*Actions to take*.
a. Answer these questions from the PLL algorithm thread, one per line:
(i) What time does ianini give for the H-Perm?
(ii) Which perm does Parity name as their best?
(iii) How does Sa967St describe their average on the J(a) perm?
b. List every solve time given in the PLL algorithm thread, each with the perm it refers to. Count quoted repetitions only once.
c. Write the next posts of the PLL algorithm thread, picking up after its final reply.

*Quoted passage*.
┏━━

# Fastest PLL Algorithm?



## koreancuber (Apr 5, 2010)

Which PLL algorithm is the fastest for you? 

EDIT: Found a faster one.
My H-Perm: 1.19
M U' M2 U'2 M2 U' M2


----------



## ianini (Apr 5, 2010)

H-Perm: .93
M2 U' M2 U'2 M2 U' M2


----------



## Parity (Apr 5, 2010)

ianini said:


> H-Perm: .93
> M2 U' M2 U'2 M2 U' M2



Damn, My best is the Y perm.


----------



## whauk (Apr 5, 2010)

Jperm: 0.8x


----------



## Anthony (Apr 5, 2010)

Parity said:


> ianini said:
> 
> 
> > H-Perm: .93
> ...



lolwut.

And mine is H perm.
I can do it sub .7 pretty consistently.


----------



## Shortey (Apr 5, 2010)

U or E.


----------



## 99aceofspades99 (Apr 5, 2010)

Ja-Perm: 1.29
R U2 R' U R U2 L' U R' U' L
one of my favorites


----------



## Anthony (Apr 5, 2010)

99aceofspades99 said:


> Ja-Perm: 1.29
> R U2 R' U R U2 L' U R' U' L
> one of my favorites



Try R U R' F' R U R' U' R' F R2 U' R'


----------



## JustinJ (Apr 5, 2010)

A perm <3<3<3<3


----------



## Sa967St (Apr 5, 2010)

Anthony said:


> 99aceofspades99 said:
> 
> 
> > Ja-Perm: 1.29
> ...


Those are algs for J(b) 
lol Anthony, I can do R U2 R' U R U2 L' U R' U' L faster than R U R' F' R U R' U' R' F R2 U' R' U' 

My fastest PLL is J(a) perm (low 0.9ish average) F2 L' U' Rw U2 L'w U R' U' R2


----------



## jms_gears1 (Apr 5, 2010)

JustinJ said:


> A perm <3<3<3<3



hmm A perms are fun to do in non conventional ways

(r')
l2u2LUL'u2RU'R its fun lol.

l'UR'u2LU'L'u2l2 also fun


----------



## Sa967St (Apr 5, 2010)

jms_gears1 said:


> JustinJ said:
> 
> 
> > A perm <3<3<3<3
> ...



I use those algs


----------



## jms_gears1 (Apr 5, 2010)

Sa967St said:


> jms_gears1 said:
> 
> 
> > JustinJ said:
> ...



lol really?

┗━━

*Data listing*.
┏━━

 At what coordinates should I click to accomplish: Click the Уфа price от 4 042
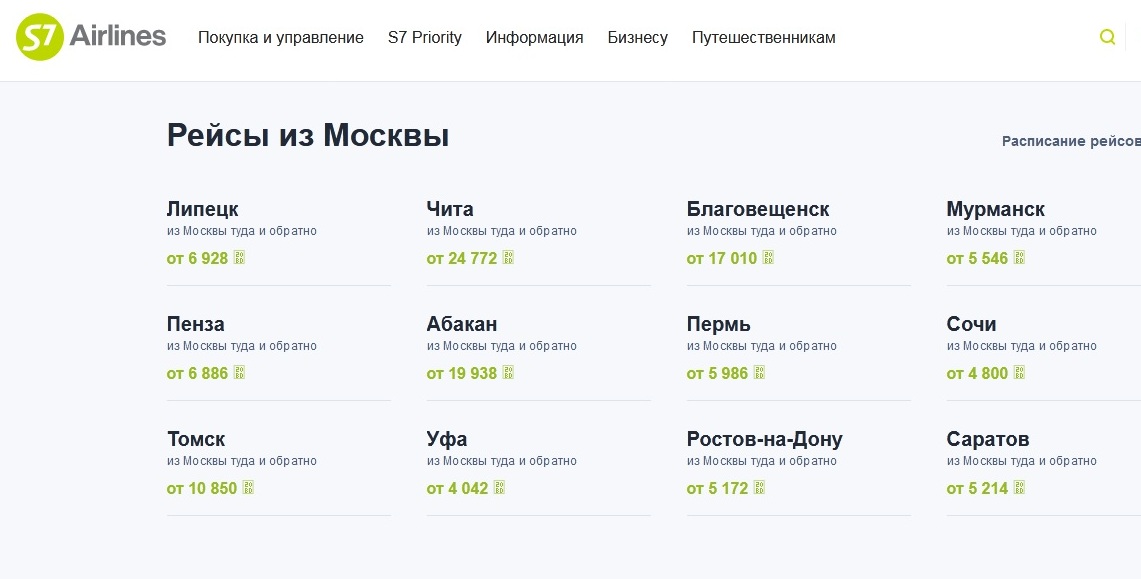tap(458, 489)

┗━━
┏━━

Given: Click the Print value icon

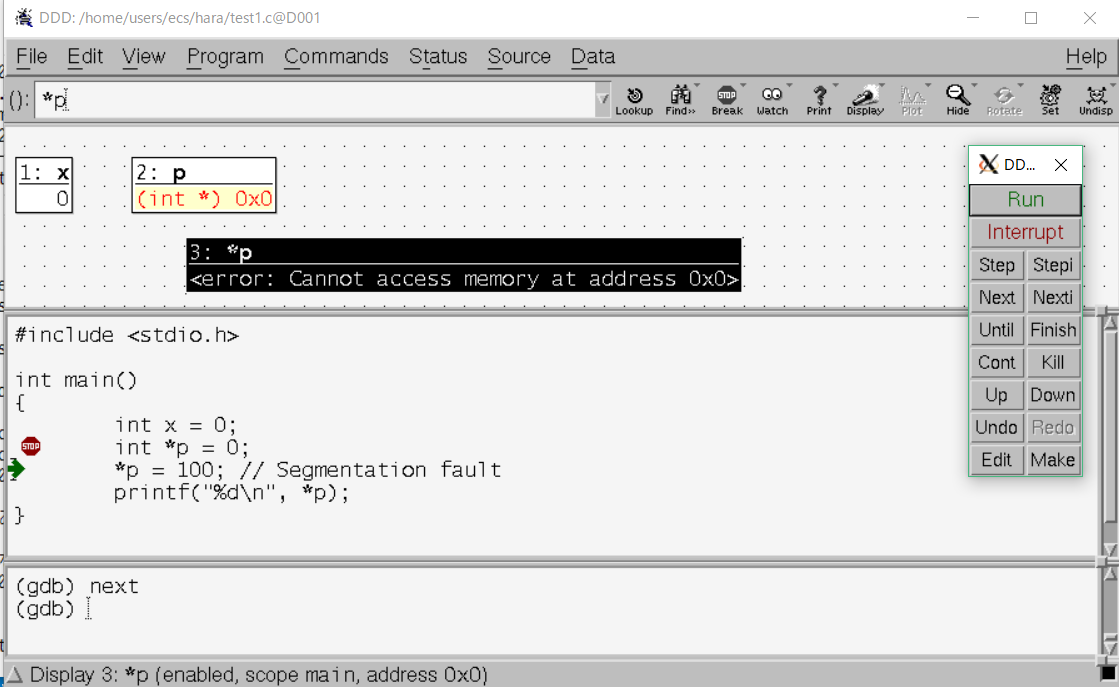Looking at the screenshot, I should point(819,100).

┗━━

*Task results*.
a.
(i) .93
(ii) The Y perm.
(iii) Low 0.9ish average.

b.
- H-Perm: 1.19 (koreancuber)
- H-Perm: .93 (ianini)
- J perm: 0.8x (whauk)
- H perm: sub .7 (Anthony)
- Ja-Perm: 1.29 (99aceofspades99)
- J(a) perm: low 0.9ish average (Sa967St)

c.
I just typed them in as i *made* them up lol


----------



## Sharkretriver (Apr 5, 2010)

U perm 2.5 i have so much skills lol jk
My Ra perm is so slow 4.8 secs. I will time after i learn Gs and Ns


----------



## Escher (Apr 5, 2010)

I have no idea how fast I am at PLLs so I thought I may as well just write the fastest times I get here for each:

Nb: 1.48
Na: 1.65
J: 0.92
L: 0.99
Ua: 0.95
Ub: 0.83 (M slice ftw)
Ra: 1.18
Rb: 1.21
T: 0.95
Y: 1.19
Z: 1.04
H: 0.97 (I suck at this compared to Z)
E: 1.48 (I really, really hate E perm)
Accw: 0.89
Acw: 1.08
V: 1.19

G1: 1.38
G2: 1.27
G3: 1.36
G4: 1.34

So it turns out my fastest is cw U perm with bar on back xD
M2 U' M U2 M' U' M2

EDIT: Btw, I don't actually know which is PLLa or PLLb, but the one that is the best alg right handed is 'a' in my world


----------



## puzzlemaster (Apr 5, 2010)

Sa967St said:


> Anthony said:
> 
> 
> > 99aceofspades99 said:
> ...



I LOVE THAT ALG. Been lookin for a good Ja perm for a while...thanks Sarah


----------



## rahulkadukar (Apr 5, 2010)

My fastest PLL is the PLL Skip. I can constantly Sub 0.25 it


----------



## Anthony (Apr 5, 2010)

rahulkadukar said:


> My fastest PLL is the PLL Skip. I can constantly Sub 0.25 it


I can't.


----------



## The3point14 (Apr 5, 2010)

I can do all the PLLs in about 8 + 2 seconds.


----------



## trying-to-speedcube... (Apr 5, 2010)

Parity said:


> ianini said:
> 
> 
> > H-Perm: .93
> ...


I'm not sure which is faster for me; on a good cube I can do both in about .95... But Y-perm is more moves, so that one's faster I guess


----------



## Robert-Y (Apr 5, 2010)

Accw: 0.7x

In a solve, my fastest is probably any U perm though...


----------



## JackJ (Apr 5, 2010)

U Perm <3 

http://www.youtube.com/watch?v=VHRhWvujCEs

PB is like .87


----------



## DaijoCube (Apr 5, 2010)

My faster (moves per second, obviously) is R(a) Perm : y2 L U2 L' U2 L F' L' U' L U L F L2 U

This is the alg I do while reading on the Internet, watching TV and all, so I'm wicked fast at it


----------



## DaijoCube (Apr 5, 2010)

Anthony said:


> 99aceofspades99 said:
> 
> 
> > Ja-Perm: 1.29
> ...



The one I use *I used to do R L U2 R' U' R 2U L' U R' U'



Sharkretriver said:


> U perm 2.5 i have so much skills lol jk
> My Ra perm is so slow 4.8 secs. I will time after i learn Gs and Ns


Ra is my best, lol.



puzzlemaster said:


> Sa967St said:
> 
> 
> > Anthony said:
> ...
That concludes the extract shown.